The results showed that people with TRD had widespread abnormalities in AMPAR density compared with healthy participants. These differences appeared in specific brain regions rather than across the brain as a whole. Ketamine did not produce uniform changes throughout the brain. Instead, improvements in depressive symptoms were linked to dynamic, region-specific adjustments in AMPAR levels. Some cortical areas showed increased receptor density, while reductions were seen in regions associated with reward processing, especially the habenula. These region-specific shifts were strongly connected to improvements in patients' depressive symptoms. "Ketamine's antidepressant effect in patients with TRD is mediated by dynamic changes in AMPAR in the living human brain," Prof. Takahashi explained. "Using a novel PET tracer, [11C]K-2, we were able to visualize how ketamine alters AMPAR distribution across specific brain regions and how these changes correlate with improvements in depressive symptoms."
These observations provide direct human evidence that supports mechanisms previously identified in animal studies and connects them to real clinical antidepressant effects.
The findings do more than clarify how ketamine works.
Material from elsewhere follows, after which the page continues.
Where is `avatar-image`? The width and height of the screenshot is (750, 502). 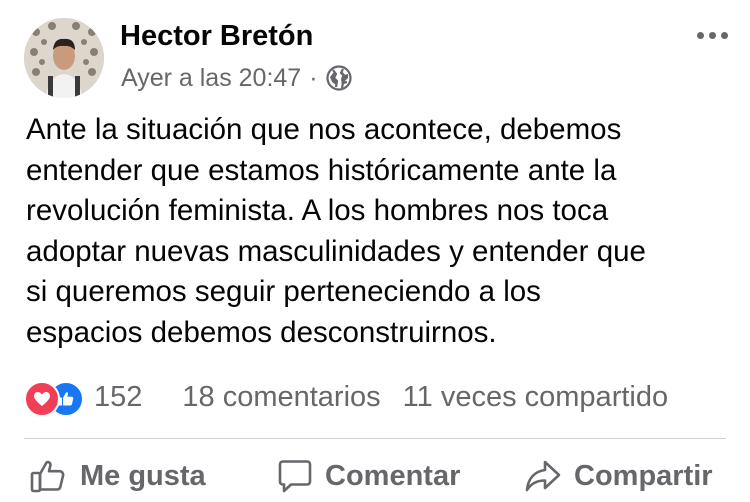 avatar-image is located at coordinates (64, 58).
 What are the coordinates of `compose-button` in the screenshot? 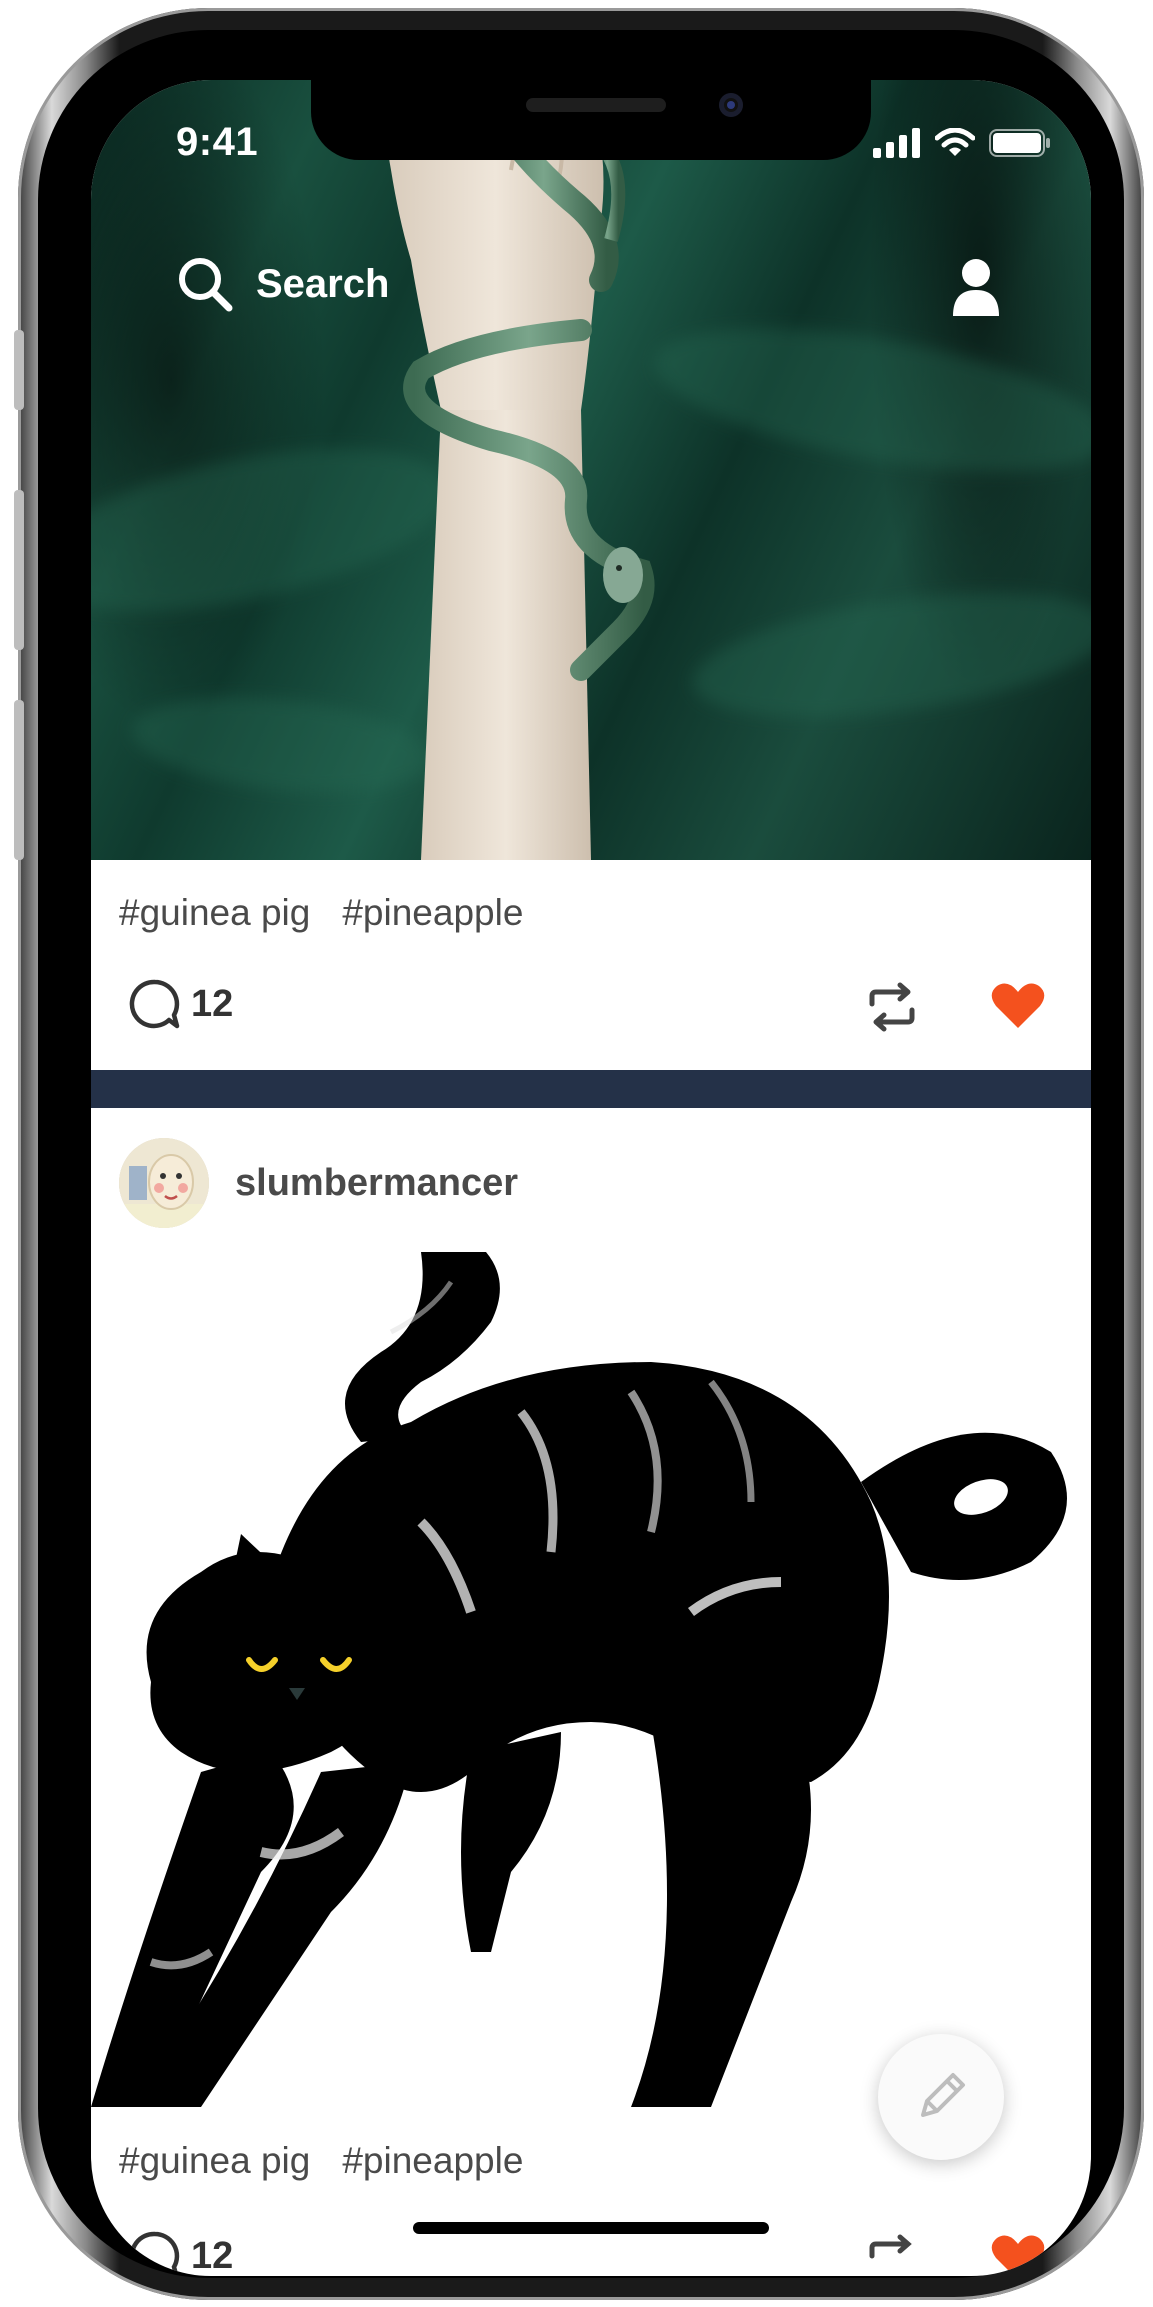 It's located at (941, 2097).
They may also have practical clinical value. PET imaging of AMPAR could potentially serve as a biomarker that helps doctors evaluate and predict how individuals with TRD will respond to ketamine treatment.
Because many patients do not respond to standard antidepressants, identifying reliable biological markers for treatment response remains an important goal in mental health care.
By allowing scientists to directly observe AMPAR activity in the living human brain, this research helps bridge a long-standing gap between laboratory research and clinical psychiatry. The results identify AMPAR modulation as a central mechanism behind ketamine's rapid antidepressant effects and suggest that AMPAR PET imaging could guide more personalized treatment strategies in the future.
Ultimately, this work could support the development of more precise therapies for people living with treatment-resistant depression.